South Bay Bus Rapid Transit
Faster, more convenient and frequent bus service is coming to Santa Clara County
Santa Claa county is also home to the useless VTA light rail system. BRT simply makes the rails more useless. This is not the first time Santa Clara has been caught in a depression because of rails instead of asphalt. But, VTA has great right of way, we simply remove the rails and add a lane guided BRT system. So I suggest we tear out the government boondogle VTA and reuse the right of way, Let's add a twist, however, lets ope up the digitally guided lanes to private enterprise.
Much of the VTA right away is on the meridian space of a big freeway in the area. That meridian space s underutilized by steel rail because because rail cannot exist from the freeway to the major commercial and residential spots. BRT can exit the asphalt rail system and drive on city streets, specilly with traffic light assist.
That meridian goes south of Silicon Valley, on 101, by about 30 miles to major suburban housing, commuters clog up 101 during the commute. So run very high speed bus transit, on protected lanes at speeds near 100 MPH, computer controlled. The articulated buses can go into the suburbs, load up with 100 people, gun it up to the Silicon Valley commercial zone in twenty minutes, then make the rounds dropping off commuters.
1 comment:
From 1987 to 1990, I worked at IBM GPD San Jose (modelling disk drive performance using queuing theory and Monte Carlo simulation; coding models in APL, SAS, occasionally FORTRAN77). The IBM facilities were on Cottle Road, and futher south, where Blossom Hill Rd ended, at the south city limits of San Jose.
There was a bus route run by the public transit authority, an express bus, that made one trip south, and one trip north, every day. It started in Palo Alto, at Page Mill and El Camino, took the 280 south, exited in Cupertino to make a 2nd passenger pick-up. Then off we went, straight to South San Jose, HOV express lane and 65-70 mph nearly all the way!
Bus was always just a bit under full capacity. If there were sufficient demand, another would have been added.
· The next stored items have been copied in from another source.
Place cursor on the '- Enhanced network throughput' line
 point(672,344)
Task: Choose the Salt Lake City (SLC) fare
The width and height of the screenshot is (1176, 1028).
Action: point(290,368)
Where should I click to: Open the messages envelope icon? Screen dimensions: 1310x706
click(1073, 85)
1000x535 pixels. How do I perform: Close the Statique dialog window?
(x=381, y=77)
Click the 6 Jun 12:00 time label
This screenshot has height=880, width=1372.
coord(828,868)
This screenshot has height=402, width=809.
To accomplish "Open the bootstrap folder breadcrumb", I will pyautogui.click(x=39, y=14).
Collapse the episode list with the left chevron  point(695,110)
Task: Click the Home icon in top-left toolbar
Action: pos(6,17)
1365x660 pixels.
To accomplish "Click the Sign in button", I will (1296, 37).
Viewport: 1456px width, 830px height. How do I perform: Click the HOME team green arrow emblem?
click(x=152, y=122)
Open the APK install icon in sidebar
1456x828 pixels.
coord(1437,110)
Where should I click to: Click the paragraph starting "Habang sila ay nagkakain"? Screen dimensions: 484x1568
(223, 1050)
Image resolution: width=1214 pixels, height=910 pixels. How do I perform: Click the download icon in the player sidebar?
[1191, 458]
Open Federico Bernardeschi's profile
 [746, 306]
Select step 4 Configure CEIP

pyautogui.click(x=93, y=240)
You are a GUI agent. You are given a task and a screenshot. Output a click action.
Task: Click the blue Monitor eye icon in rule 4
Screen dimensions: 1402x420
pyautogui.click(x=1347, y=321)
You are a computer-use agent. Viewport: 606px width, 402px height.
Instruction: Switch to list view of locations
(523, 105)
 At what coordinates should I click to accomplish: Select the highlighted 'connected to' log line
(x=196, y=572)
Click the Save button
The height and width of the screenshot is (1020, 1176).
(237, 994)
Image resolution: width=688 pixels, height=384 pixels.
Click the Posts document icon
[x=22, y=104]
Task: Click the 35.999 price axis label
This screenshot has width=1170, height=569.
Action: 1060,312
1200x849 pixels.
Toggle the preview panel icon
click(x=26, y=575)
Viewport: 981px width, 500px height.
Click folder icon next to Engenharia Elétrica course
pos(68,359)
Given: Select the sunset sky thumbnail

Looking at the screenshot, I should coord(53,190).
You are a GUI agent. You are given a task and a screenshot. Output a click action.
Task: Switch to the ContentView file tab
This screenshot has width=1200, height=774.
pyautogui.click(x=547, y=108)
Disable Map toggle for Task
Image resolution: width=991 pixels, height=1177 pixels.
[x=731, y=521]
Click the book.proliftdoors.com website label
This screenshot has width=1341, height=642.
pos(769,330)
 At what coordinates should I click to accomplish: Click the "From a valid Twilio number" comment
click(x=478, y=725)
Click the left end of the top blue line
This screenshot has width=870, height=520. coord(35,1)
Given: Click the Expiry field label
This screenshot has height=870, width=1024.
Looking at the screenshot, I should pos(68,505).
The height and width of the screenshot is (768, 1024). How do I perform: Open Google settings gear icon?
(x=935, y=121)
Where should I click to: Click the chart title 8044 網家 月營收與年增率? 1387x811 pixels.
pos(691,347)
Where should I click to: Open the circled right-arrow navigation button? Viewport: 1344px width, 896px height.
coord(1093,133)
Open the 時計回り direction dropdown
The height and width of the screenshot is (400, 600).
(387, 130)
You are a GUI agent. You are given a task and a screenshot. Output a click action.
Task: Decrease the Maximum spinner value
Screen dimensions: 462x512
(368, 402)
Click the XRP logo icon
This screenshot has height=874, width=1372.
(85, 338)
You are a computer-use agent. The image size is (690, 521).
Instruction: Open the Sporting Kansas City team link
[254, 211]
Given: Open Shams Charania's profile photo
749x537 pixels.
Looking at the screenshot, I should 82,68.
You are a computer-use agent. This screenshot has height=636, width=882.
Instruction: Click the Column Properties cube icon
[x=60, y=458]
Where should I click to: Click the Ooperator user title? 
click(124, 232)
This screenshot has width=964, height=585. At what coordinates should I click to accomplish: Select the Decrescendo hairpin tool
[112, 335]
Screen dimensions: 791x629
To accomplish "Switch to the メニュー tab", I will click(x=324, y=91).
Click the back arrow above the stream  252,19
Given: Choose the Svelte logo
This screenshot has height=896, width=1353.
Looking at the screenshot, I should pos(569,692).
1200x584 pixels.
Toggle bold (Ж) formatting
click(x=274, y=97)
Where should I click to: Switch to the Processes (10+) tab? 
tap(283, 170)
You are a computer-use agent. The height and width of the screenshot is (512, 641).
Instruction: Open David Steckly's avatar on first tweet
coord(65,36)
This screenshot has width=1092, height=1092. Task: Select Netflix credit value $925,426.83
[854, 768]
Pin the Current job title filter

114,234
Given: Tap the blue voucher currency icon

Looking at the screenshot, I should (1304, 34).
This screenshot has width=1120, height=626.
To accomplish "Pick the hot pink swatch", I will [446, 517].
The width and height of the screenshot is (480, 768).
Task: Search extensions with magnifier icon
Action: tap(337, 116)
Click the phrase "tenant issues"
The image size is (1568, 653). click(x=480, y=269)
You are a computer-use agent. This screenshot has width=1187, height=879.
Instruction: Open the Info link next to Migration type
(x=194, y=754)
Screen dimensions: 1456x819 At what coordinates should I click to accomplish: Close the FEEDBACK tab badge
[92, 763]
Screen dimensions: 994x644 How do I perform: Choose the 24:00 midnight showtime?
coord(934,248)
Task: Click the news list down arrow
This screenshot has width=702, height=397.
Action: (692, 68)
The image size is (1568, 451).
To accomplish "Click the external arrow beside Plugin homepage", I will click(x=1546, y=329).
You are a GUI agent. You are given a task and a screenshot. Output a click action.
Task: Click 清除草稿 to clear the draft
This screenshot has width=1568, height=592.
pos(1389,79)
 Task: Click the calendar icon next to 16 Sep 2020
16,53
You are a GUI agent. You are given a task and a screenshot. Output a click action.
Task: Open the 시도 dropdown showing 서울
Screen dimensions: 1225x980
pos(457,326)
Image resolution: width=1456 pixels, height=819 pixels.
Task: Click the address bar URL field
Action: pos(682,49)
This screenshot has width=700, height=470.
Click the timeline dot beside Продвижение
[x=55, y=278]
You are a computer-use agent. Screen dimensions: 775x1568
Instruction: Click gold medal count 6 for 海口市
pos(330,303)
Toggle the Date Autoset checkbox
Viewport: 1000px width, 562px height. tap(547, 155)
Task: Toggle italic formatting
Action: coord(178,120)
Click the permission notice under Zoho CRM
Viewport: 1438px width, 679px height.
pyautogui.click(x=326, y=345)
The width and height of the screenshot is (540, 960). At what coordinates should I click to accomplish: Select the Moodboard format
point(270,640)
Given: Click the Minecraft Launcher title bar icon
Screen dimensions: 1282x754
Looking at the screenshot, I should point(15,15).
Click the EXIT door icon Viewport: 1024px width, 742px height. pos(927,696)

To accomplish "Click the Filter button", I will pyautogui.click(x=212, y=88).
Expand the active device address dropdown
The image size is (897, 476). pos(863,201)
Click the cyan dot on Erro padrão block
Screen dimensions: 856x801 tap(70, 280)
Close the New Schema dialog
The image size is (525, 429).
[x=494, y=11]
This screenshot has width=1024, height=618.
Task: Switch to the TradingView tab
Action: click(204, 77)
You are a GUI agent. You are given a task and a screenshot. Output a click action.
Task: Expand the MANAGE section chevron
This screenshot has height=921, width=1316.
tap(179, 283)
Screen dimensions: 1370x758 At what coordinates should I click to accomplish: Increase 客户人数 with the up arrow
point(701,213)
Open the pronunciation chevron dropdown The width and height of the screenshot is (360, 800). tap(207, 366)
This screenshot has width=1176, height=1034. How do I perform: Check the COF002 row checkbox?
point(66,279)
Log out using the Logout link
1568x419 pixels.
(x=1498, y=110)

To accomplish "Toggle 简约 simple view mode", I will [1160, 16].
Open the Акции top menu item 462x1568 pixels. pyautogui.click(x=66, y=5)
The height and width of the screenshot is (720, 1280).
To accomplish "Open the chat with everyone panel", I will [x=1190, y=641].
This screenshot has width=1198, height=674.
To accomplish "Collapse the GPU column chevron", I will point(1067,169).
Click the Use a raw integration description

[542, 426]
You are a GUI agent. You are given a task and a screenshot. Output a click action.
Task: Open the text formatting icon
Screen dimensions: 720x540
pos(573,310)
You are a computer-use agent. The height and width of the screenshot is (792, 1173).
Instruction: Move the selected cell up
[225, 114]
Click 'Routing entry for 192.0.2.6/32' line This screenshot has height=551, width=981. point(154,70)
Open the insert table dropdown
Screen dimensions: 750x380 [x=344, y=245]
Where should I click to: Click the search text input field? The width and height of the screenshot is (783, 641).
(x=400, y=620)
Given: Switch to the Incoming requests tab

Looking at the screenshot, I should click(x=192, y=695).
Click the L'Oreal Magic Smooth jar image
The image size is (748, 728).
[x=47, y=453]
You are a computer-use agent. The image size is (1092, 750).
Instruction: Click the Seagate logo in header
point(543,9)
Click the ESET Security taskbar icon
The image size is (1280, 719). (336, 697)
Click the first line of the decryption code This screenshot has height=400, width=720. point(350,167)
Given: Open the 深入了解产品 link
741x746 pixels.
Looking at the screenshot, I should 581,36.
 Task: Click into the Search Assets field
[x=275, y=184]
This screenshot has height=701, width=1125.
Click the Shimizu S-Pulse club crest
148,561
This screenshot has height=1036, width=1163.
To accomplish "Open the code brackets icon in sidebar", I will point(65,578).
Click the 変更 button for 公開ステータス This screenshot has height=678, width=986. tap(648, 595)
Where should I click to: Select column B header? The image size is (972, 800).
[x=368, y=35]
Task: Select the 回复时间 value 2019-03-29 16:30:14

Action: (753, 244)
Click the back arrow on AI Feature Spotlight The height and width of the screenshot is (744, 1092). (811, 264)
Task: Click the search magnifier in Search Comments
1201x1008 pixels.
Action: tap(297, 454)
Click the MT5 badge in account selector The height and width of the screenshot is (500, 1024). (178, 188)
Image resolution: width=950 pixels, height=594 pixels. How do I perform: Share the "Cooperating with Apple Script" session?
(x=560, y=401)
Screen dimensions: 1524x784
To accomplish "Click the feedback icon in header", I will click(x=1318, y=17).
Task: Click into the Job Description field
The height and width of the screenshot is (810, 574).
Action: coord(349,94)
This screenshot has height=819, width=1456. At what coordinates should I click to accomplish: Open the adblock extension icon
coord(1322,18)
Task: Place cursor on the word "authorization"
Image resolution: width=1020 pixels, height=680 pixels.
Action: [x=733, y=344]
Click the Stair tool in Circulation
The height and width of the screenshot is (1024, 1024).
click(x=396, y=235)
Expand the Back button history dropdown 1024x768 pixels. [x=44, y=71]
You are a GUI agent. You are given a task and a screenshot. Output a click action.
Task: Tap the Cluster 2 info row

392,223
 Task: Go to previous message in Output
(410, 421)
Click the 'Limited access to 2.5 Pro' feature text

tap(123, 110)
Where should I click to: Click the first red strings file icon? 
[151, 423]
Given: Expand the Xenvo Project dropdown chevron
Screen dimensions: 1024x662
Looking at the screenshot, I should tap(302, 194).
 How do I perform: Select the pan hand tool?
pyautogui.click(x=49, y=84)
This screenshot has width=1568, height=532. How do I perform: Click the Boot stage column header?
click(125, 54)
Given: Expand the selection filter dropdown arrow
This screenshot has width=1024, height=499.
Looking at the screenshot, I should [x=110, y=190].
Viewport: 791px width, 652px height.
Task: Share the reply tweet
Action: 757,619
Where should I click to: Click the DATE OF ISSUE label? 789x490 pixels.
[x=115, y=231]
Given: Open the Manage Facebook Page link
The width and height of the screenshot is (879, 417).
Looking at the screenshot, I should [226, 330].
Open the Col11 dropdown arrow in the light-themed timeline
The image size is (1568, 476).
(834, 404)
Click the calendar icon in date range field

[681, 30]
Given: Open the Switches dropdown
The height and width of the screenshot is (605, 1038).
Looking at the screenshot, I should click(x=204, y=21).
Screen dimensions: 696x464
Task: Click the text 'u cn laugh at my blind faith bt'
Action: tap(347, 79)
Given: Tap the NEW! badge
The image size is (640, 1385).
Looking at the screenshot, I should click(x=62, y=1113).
In 3 years, I don't recall either a standing-room only, nor less than 1/2 occupied status. After exiting off the 101, the route had multiple destination/stops for the 5+ IBM San Jose/Almaden/Santa Theresa sites. Most but not all passengers worked at IBM. It was a PUBLIC transit bus.
That was the best commuting arrangement I ever had, far superior to driving. Light rail was just introduced around the time I left.
Sounds like Bus Rapid Transit would compare favorably with the alternatives, now just as then. I wonder if that express bus route still runs...? It would make a fine case example for advocacy of BRT in Silicon Valley.